Derby Walencji w cieniu El Clasico


Trener Levante UD, Juan Ignacio Martinez, i szkoleniowiec Valencia CF, Ernesto Valverde, pojawili się dzisiaj na Estadio Mestalla. Tradycyjnie do ich spotkania doszło na boisku gospodarza, gdzie pozowali do wspólnego zdjęcia.


Udostępnij na Udostępnij na

Przedmeczowe statystyki wskazują jako faworyta drużynę Valencii, jednak mecze derbowe rządzą się swoimi prawami i nie należy przywiązywać wagi do numerów. W rundzie wiosennej mieliśmy okazję się o tym przekonać, ponieważ Levante wygrało 1:0. Strzelcem jedynej bramki był Obafemi Martins. O Nigeryjczyku jest ostatnio głośno z powodu jego prawdopodobnego odejścia do klubu MLS, Seattle Sounders. Piłkarz wypowiedział się na temat swojej sytuacji w drużynie. – Nie jestem tutaj szczęśliwy, ponieważ obietnica, którą dał mi klub, nie została spełniona. Pomagam drużynie z całych sił, ale skoro nikt tego nie docenia, to mój wybór jest prosty. Chcę odejść i nie chodzi tutaj o pieniądze – powiedział Martins. Słowa Nigeryjczyka wywołały burzę krytyki ze strony kibiców i również kolegów z drużyny, a jego występ w jutrzejszym meczu stoi pod znakiem zapytania. Trener Levante tłumaczy, że nie będzie sugerował się słowami piłkarza, aby ustalić skład wyjściowy. – Dla nas najtrudniejszym momentem była poniedziałkowa porażka. Jutrzejszy mecz będzie bez wątpienia wspaniałym widowiskiem, niezależnie od tego, czy wystąpi w nim Martins – powiedział Martinez. Wspomniał również o krytykowanym przez media zimowym transferze włoskiego piłkarza,  Roberta Aquafreski. – Jest to piłkarz, który przybył do nas z problemami mięśniowymi, i nie chcemy aby narażał się na większą kontuzję. Jeśli zajdzie taka potrzeba, to jutro z pewnością pojawi się na placu gry – dodał szkoleniowiec.

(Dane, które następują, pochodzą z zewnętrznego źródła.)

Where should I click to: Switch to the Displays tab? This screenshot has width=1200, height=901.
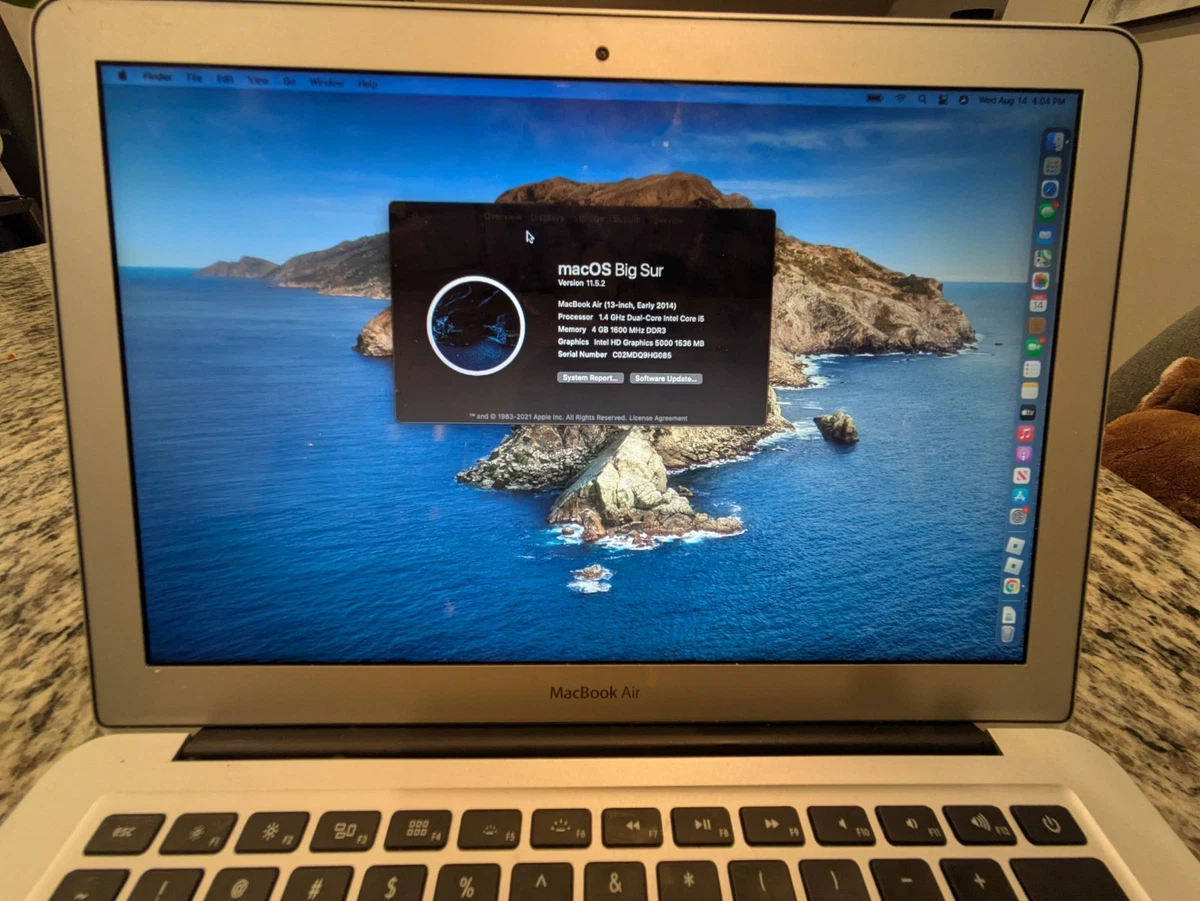point(547,218)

Ernesto Valverde również skomentował sytuację. w jakiej znajduje się Levante z powodu deklaracji Martinsa – Jest to bardzo dobry piłkarz i jeśli jutro zagra, to z pewnością będzie biegał tak samo jak przed jego deklaracjami. Każdy zespół chce przygotowywać się do meczu w spokoju, jednak nie uważam, aby to zdarzenie dawało nam przewagę. Levante ma wielu znakomitych piłkarzy, którzy mogą go zastąpić – powiedział Hiszpan. Rola faworyta, którą przypisuje się Valencii, nie ma znaczenia dla Ernesto. – Z zewnątrz zawsze wygląda to tak, że zespół grający u siebie jest faworytem. Z naszej perspektywy wygląda to zupełnie inaczej. Podchodzimy do tego meczu bardzo emocjonalnie, ponieważ są to derby naszego miasta, a to powoduje, że statystyki odstawiamy na bok. Mecz zaczyna się wynikiem 0:0 i szanse na zwycięstwo są identyczne dla obydwu drużyn. – dodał Valverde.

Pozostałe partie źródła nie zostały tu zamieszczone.